IET Lecture – Aerodynamics from Montgolfier to Concorde and Beyond…

This was a lecture from Dr Paul Bruce, Imperial College London, on the history, present and future of aerodynamics.  It covered the origins of flight through the first balloons built by the Montgolfier brothers to the scramjets and rockets used to power some of the fastest vehicles in the world. It gave an insight into the future of engineering and also a taste of the courses of engineering and physics at university.

About 20 students attended from Reigate Grammar School, all of whom enjoyed the talk and certainly learnt something new.

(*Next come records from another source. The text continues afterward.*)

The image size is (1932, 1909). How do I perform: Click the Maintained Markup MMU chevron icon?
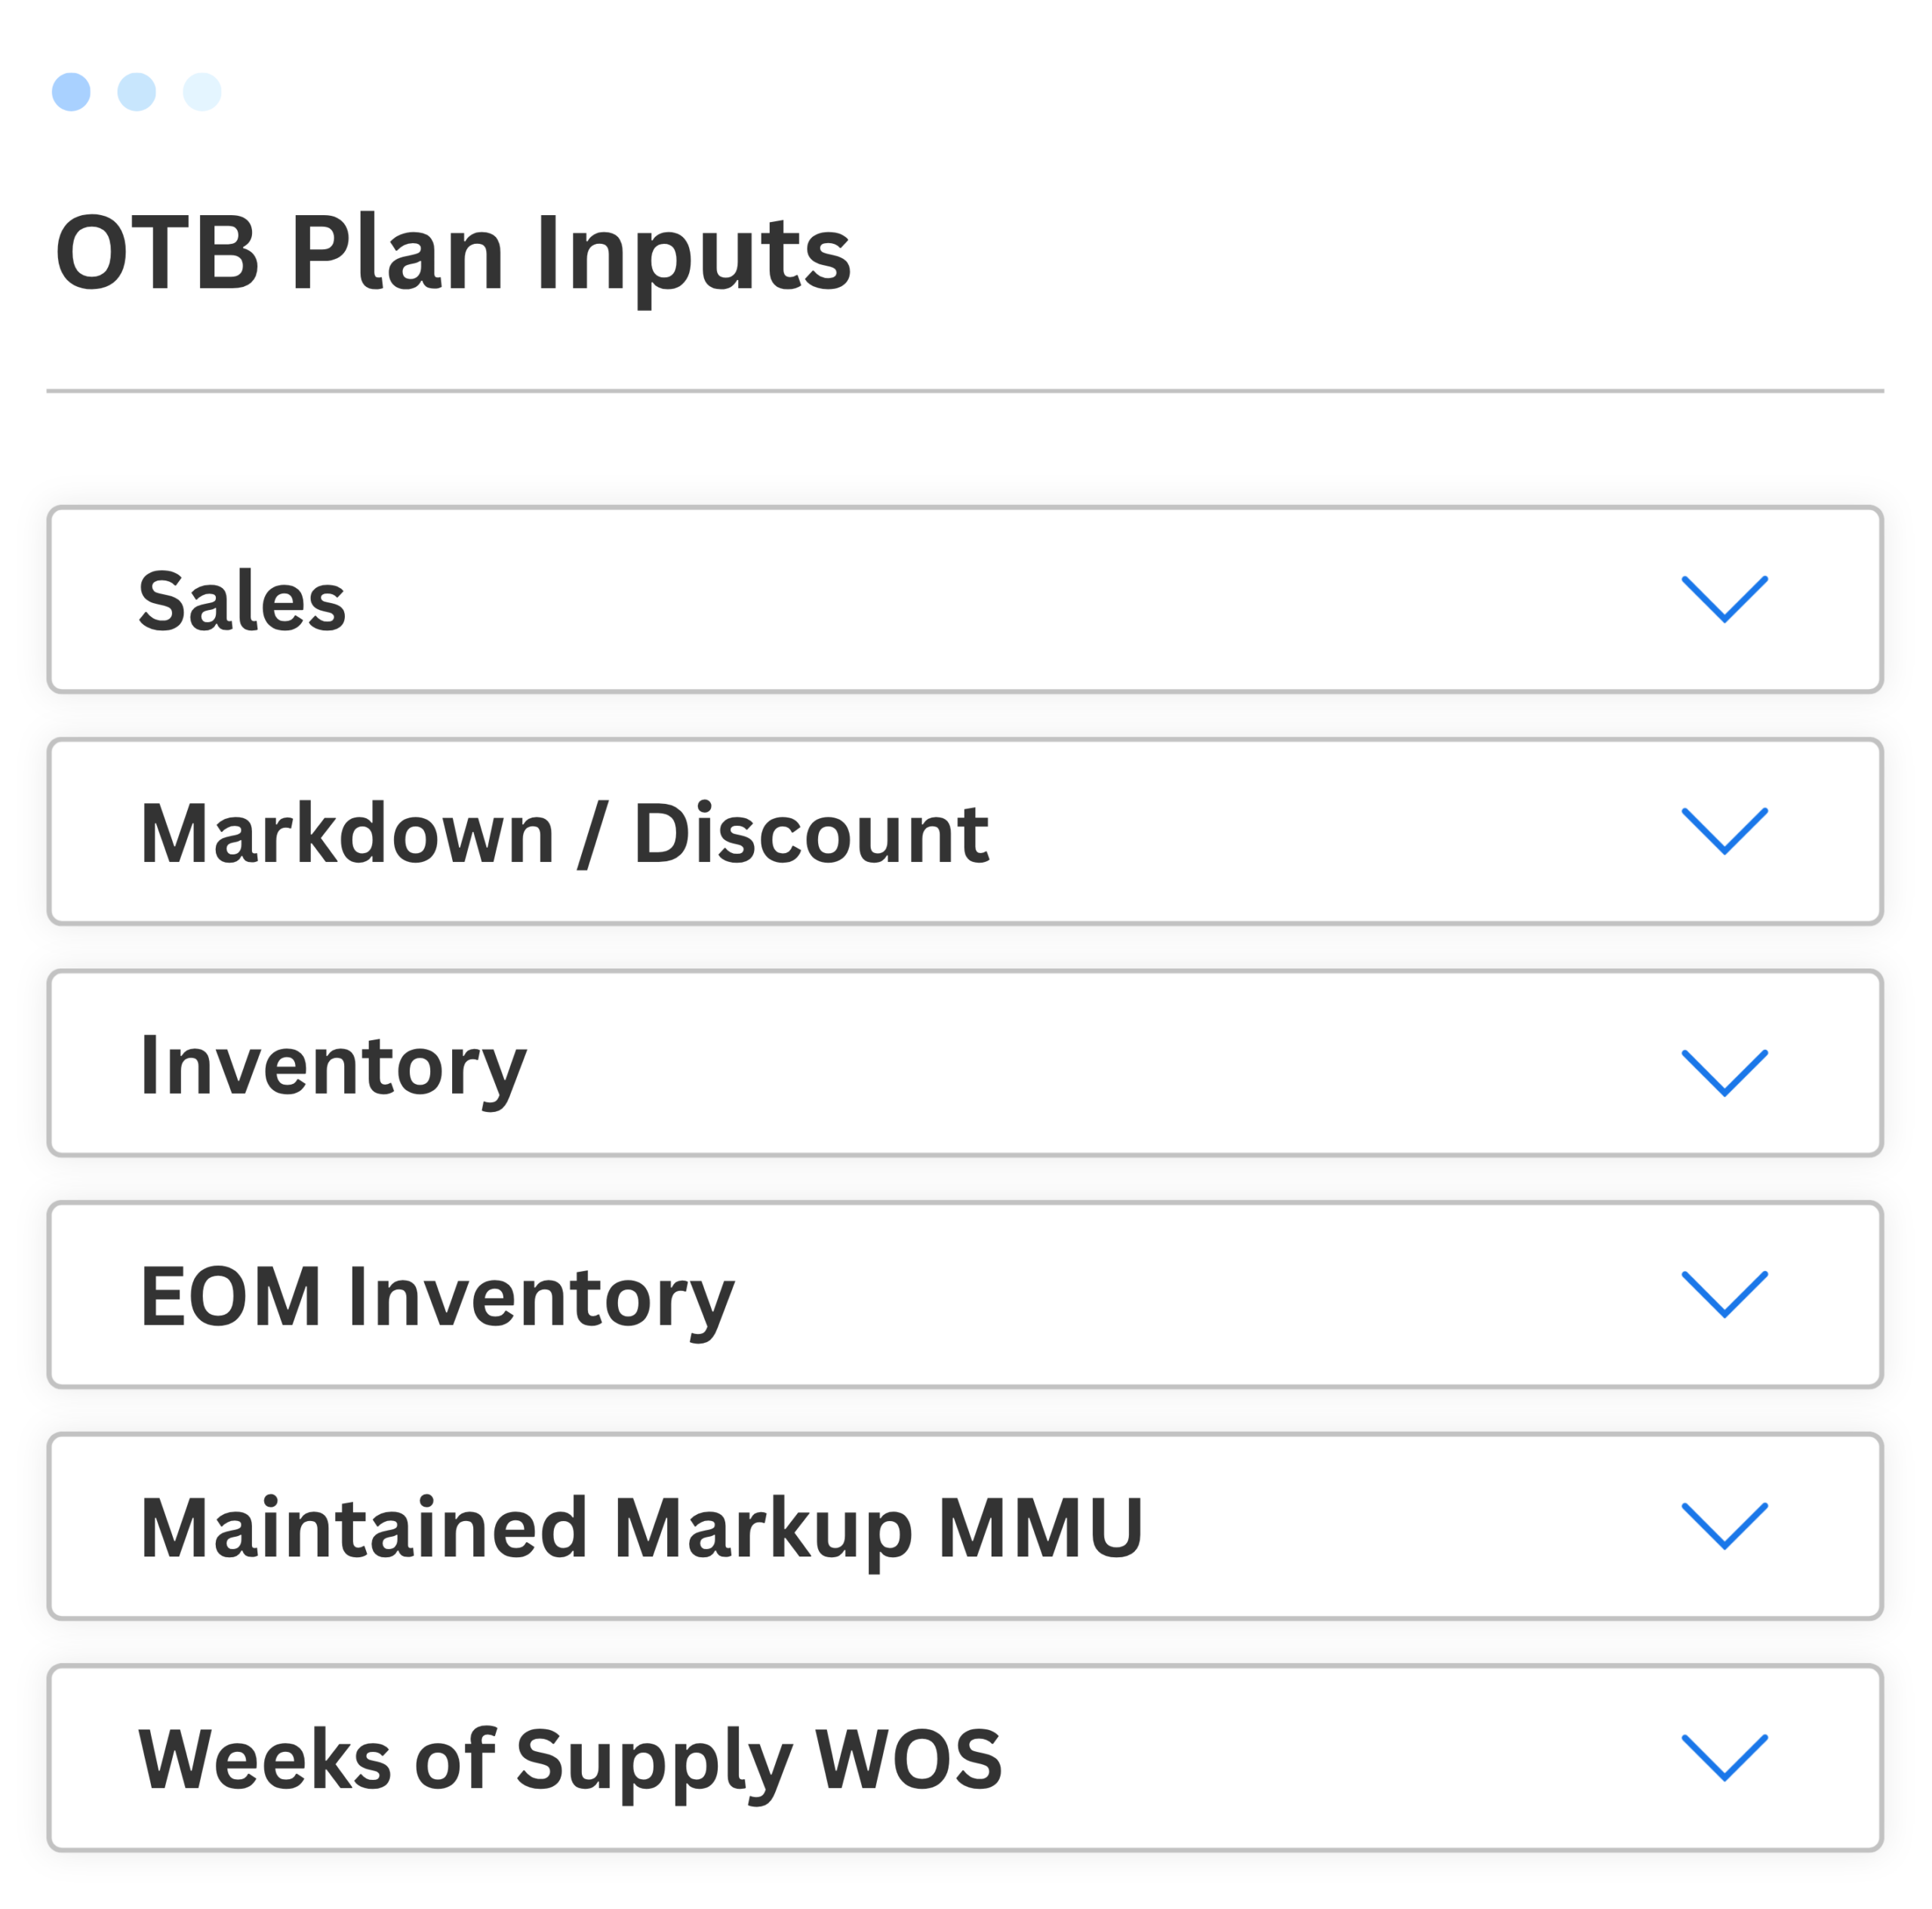[x=1724, y=1526]
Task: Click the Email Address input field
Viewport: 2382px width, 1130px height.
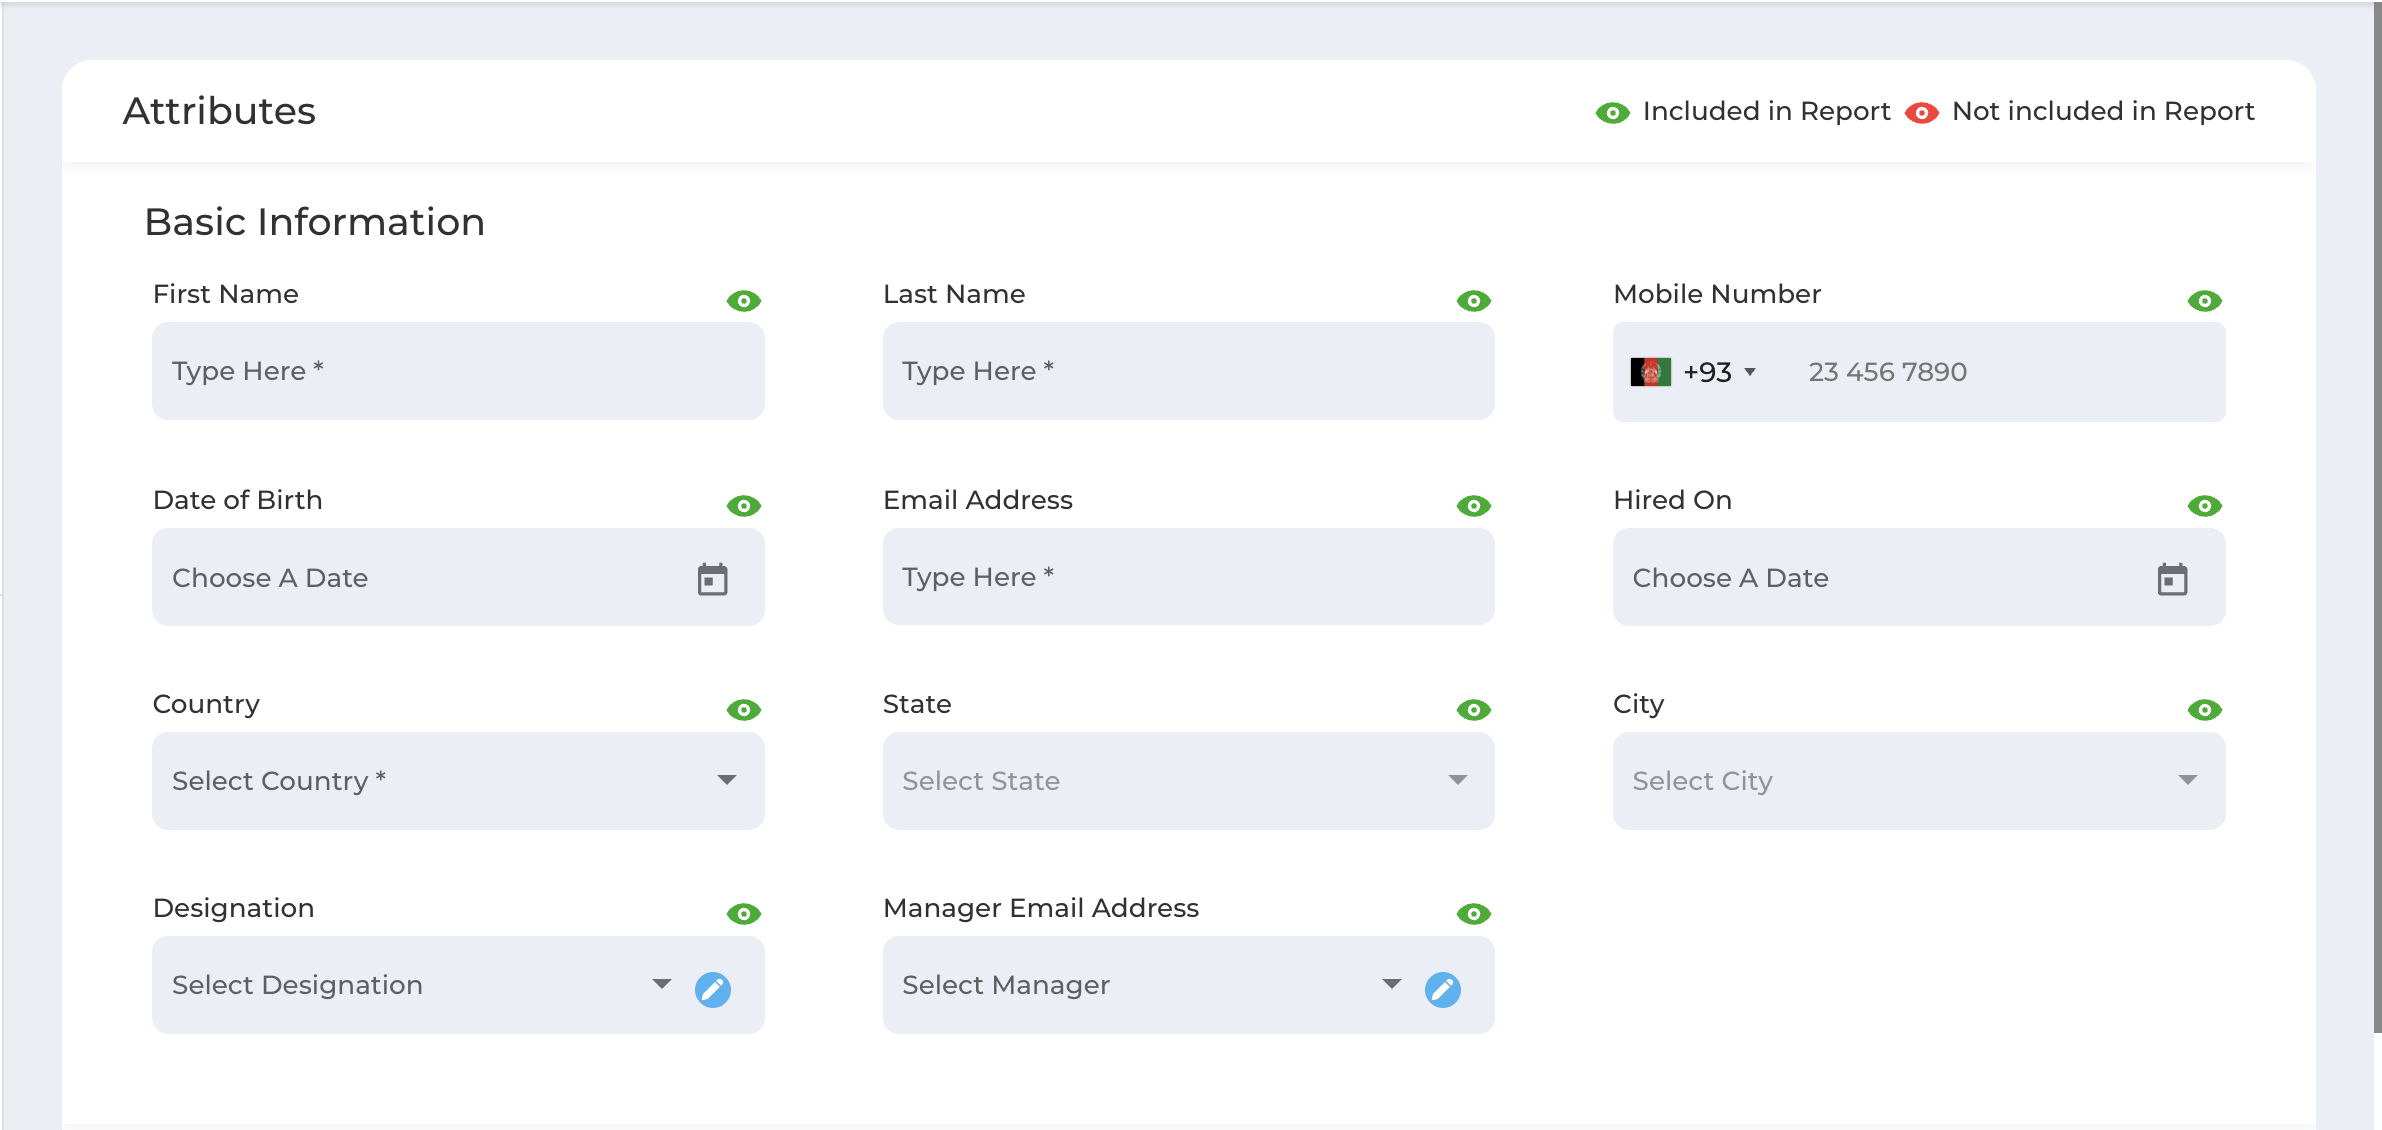Action: tap(1188, 577)
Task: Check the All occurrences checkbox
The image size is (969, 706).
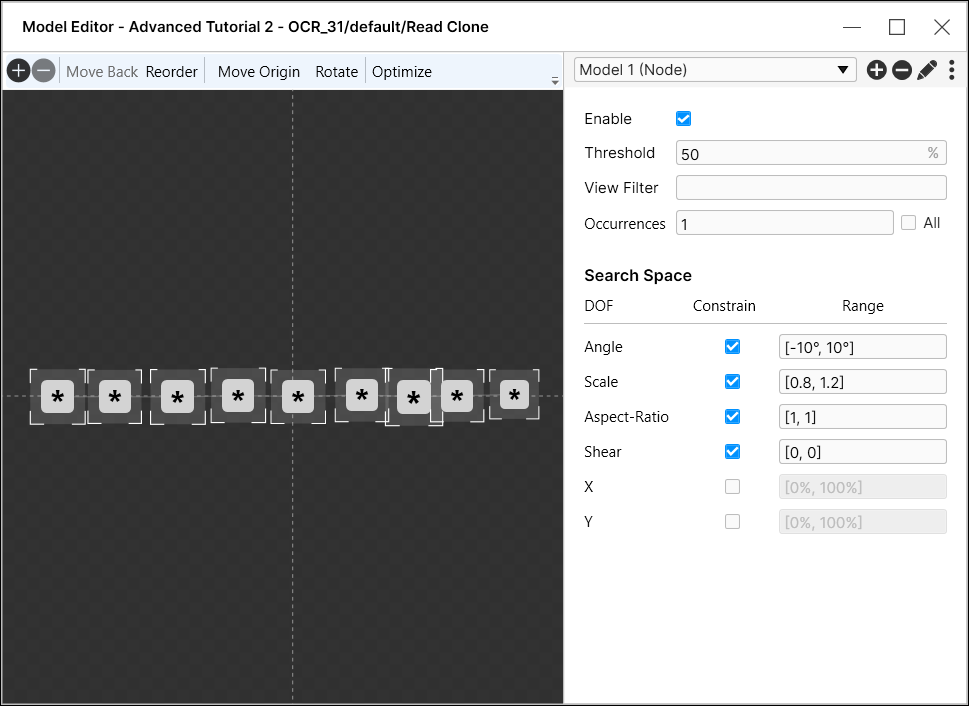Action: tap(908, 223)
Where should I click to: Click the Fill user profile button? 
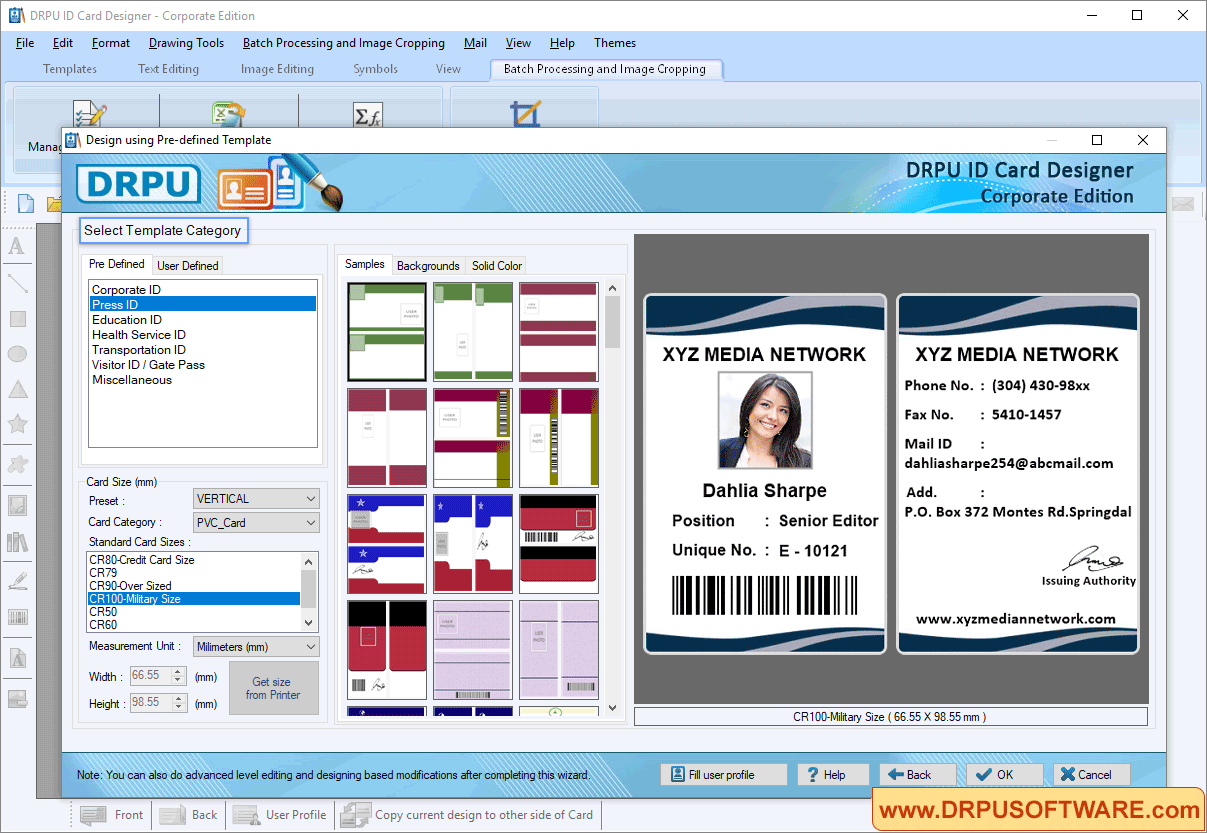(x=723, y=774)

It was a well thought out and scintillating lecture that was engaging throughout to both the students from our school and many of the members of the wider community who were also in attendance.  There were even some representatives from the school’s RAF contingent and I am sure the lecture appealed greatly with the majority of the talk dedicated to the design and tricks used by aeronautical engineers to create faster and more efficient planes in the 21st century.  The discussion of the future of flight and space exploration raised many innovative ideas from everyone; Richard Branson to the military.

The technical detail and highly mathematical approach to the ideas were mixed in with the more historical basis of the life of the Concorde to explain some complex concepts in easily understandable terms that held interest throughout the talk.


Superconductors and the latest news from the LHC

On activities day this year 25 sixth and seventh form students headed to the Royal Institution in London to listen to two lectures.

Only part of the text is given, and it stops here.